- [Page extract]:
* Begin *

Chapter Eight, the final chapter of the second part, concerns Heidegger’s method in Being and Time. Westerlund opens this chapter by comparing and contrasting the interpretations of Heidegger’s method offered by Overgaard and Guignon. For Overgaard, the destruction is not a necessary part of fundamental ontology because the destruction itself presupposes an experience of Being that is phenomenologically basic—without this experience the historical senses of Being could not be identified as distortions. Guignon, on the other hand, hews closer to Heidegger’s actual comments in Being and Time that concern the necessity of the destruction for the retrieval and appropriation of Being. For Westerlund, like Overgaard, Heidegger does not follow through on his claim to be undertaking a hermeneutic-destructive mode of thinking and rather does presuppose that he is able to distinguish between our current prejudiced conception of Being and something more primordial. He highlights the fact that Heidegger’s existential analytic of Dasein is not an account of contemporary Dasein’s implicit, historical prior conceptions, but rather offers phenomenological descriptions of the basic structures of Dasein and its factical experience. Furthermore, it is the capacity of Heidegger’s descriptions to reveal truths about our day-today experience of the world, rather than their relation to the philosophical tradition, that gives them their validity. Thus direct, intuitive, phenomenological seeing remains a central feature of Heidegger’s method in Being and Time.

* End *

Text and item location entries:
* Begin *

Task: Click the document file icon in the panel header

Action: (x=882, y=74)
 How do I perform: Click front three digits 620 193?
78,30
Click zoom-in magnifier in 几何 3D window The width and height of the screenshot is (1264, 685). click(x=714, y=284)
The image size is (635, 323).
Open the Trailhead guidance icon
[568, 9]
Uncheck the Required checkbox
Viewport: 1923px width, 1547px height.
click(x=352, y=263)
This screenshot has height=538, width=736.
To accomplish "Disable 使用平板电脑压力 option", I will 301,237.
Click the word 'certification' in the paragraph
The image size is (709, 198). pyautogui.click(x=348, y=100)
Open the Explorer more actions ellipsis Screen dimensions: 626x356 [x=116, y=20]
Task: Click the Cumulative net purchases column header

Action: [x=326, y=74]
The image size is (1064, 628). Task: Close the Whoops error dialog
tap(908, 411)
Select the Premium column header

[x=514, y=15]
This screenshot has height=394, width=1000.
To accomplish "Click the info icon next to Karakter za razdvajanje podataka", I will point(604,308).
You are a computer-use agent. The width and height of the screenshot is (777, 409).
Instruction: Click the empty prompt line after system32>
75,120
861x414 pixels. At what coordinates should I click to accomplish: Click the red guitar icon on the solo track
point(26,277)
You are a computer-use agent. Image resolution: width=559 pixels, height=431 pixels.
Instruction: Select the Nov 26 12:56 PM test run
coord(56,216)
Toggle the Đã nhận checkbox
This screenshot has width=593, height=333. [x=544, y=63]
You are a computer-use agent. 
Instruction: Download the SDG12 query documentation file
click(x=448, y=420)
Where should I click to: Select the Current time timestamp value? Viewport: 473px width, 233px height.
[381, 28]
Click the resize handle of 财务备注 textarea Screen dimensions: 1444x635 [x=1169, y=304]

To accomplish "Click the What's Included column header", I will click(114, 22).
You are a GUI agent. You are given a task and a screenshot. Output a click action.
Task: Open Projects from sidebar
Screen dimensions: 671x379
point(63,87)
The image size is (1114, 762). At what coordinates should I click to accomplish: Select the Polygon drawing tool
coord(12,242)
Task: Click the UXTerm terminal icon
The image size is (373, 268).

* End *

- [Written task 1]:
Do the following statements agree with the passage on Heidegger's method? Answer yes or no for each, and quote the words of the passage that decide it.
(a) Overgaard regards the destruction as unnecessary for fundamental ontology.
(b) Westerlund takes Guignon's side rather than Overgaard's.
(c) The passage says Heidegger's descriptions draw their validity from their relation to the philosophical tradition.
- [Written task 2]: Write a continuation of the passage on Heidegger's method in Being and Time, starting after its final sentence.

- [Reply 1]:
(a) Yes: "For Overgaard, the destruction is not a necessary part of fundamental ontology"
(b) No: "For Westerlund, like Overgaard, Heidegger does not follow through on his claim to be undertaking a hermeneutic-destructive mode of thinking"
(c) No: "it is the capacity of Heidegger’s descriptions to reveal truths about our day-today experience of the world, rather than their relation to the philosophical tradition, that gives them their validity"

- [Reply 2]:
In the third part of Heidegger and the Problem of Phenomena, Westerlund discusses Heidegger’s later philosophy, with chapters on the turn [Kehre], Ereignis as the opening of the world, and the method Heidegger’s late thinking. Westerlund seeks to show in this part that Heidegger’s phenomenological method becomes more historical after the publication of Being and Time. There is also a chapter on Heidegger’s relation to National Socialism in this part. Chapter Nine contains Westerlund’s interpretation of Heidegger’s turn, which he understands as Heidegger’s turn from phenomenology to historical reflection. To support this claim Westerlund examines Heidegger’s discussion, in his 1937–38 lecture course Basic Questions of Philosophy, of the inherent turning of the question of the essence of truth into the question of the truth of essence. For Westerlund, this ‘turning’ is the turning from Heidegger’s explication of the basic structures of Dasein, which are that through which beings become unconcealed (and are the essence of truth), so that true or false judgements might be expressed about them, to “a historical interrogation of the openness and givenness of historical being itself” (the truth of essence). Heidegger’s philosophy is no longer concerned in the mid 1930s with structure of phenomena or intuitive reflection on the structures of experience but rather seeks to determine the “phenomenality of Being” and proceeds through historical reflection (143).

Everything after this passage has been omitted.